Distribution of iodine deficiency in 8- to10-year-old students in all Iranian provinces in 1996 and 2017 (%).

5. Discussion

This study demonstrated the solid progress toward the implementation of IDD control program in Iran. We reported the iodine status of Iranian students in 2017 and compared it with the first national report carried out in 1996. According to our results, 80.39% and 85.47% of students had no ID in 2017 and 1996, respectively. According to the Global Iodine Network report in 2017, the assessment of iodine status in school-age children has been conducted in 143 countries. Based on the results, about 78% of the reports were in an appropriate range (12). Based on the Iranian National Committee for IDD Control, the MUI excretion was 20.5 µg/dL, and the IDD elimination program was very effective (10). Despite unchanged way for urinary iodine measurement during 1996 to 2017, the fall in MUI could be due to iodized oil injection in earlier years of program initiation, inadequate iodine content of salts, or dietary habits change, particularly in young people.

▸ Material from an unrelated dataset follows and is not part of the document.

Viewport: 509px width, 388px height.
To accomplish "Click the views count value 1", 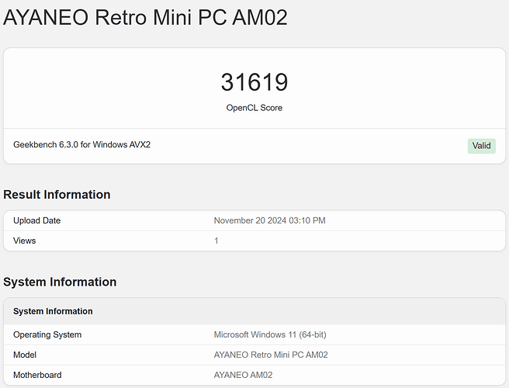I will click(216, 241).
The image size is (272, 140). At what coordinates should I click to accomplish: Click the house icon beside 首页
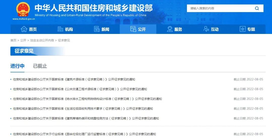coord(24,29)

A similar result was previously observed in China National IDD report about iodine status of 8- to 10-year-old children within 20 years follow-up (13).

Figures 2 and 3 report the distribution of ID in 1996 and 2017, respectively. As shown, the mild and moderate deficiency rate in 2017 was higher than 1996, but the severe deficiency in 2017 was almost three times lower than 1996 (1.01 vs. 3.43 µg/dL). It seems that the most important success of this program during these years was reducing the severe deficiencies. Zimmermann in 2012 (14) showed that iodine supplementation has clear benefits to severe iodine deficient populations. However, the short- and long-term implications of mild and moderate ID are still unclear.

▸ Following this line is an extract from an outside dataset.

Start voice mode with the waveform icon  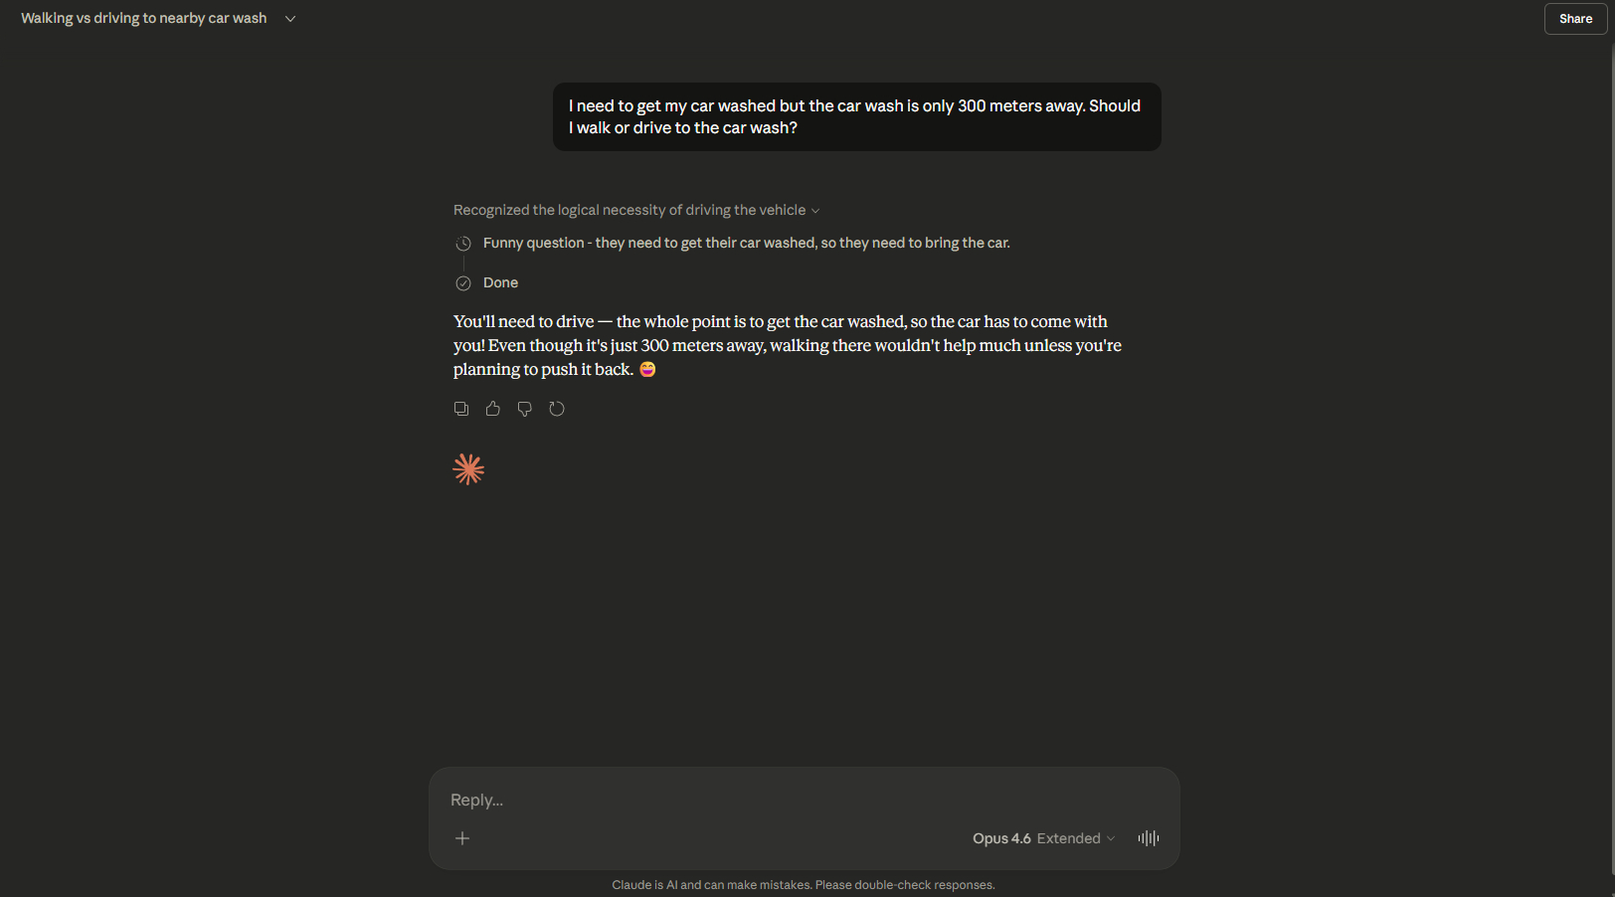pyautogui.click(x=1149, y=838)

Although the adequacy of iodine intake at national level was indicated in this study and some similar reports (15, 16), the policymakers should consider that the IDD control programs are vulnerable and a long-term commitment from salt industry, donors, governments, and consumers is necessary (16). In several countries in which IDD had been eliminated, monitoring faltered, and IDD recurred (17, 18). Therefore, to ensure the achievement of a sustained IDD control program, monitoring of the indicators is a vital element. Also, according to the importance and standardization of ID handling in children, the best way for education and also proper use of iodine in this issue is to utilize public and bulletins guidelines by the National Committee for IDD Control. In critical medical situations, the guidelines and public bulletins are very practical for parents and primary care physicians to use the elements properly and manage the general medical situations (19).

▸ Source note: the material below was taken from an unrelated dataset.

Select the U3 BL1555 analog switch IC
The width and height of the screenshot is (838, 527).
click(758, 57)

The present study had some limitations. First, our analysis was merely based on serum iodine concentration, and other clinical and biochemical indicators were not considered. Second, the lack of information about the students’ household, socio-economic status, and dietary sources of iodine impeded a comprehensive interpretation.

5.1. Conclusions

Based on our findings, the IDD control program in Iran was found to be very useful in controlling the risk of ID 20 years after the first national survey. Comparing the ID status in 1996 and 2017 showed that the main achievement of this continuous program was reducing the severe ID rate.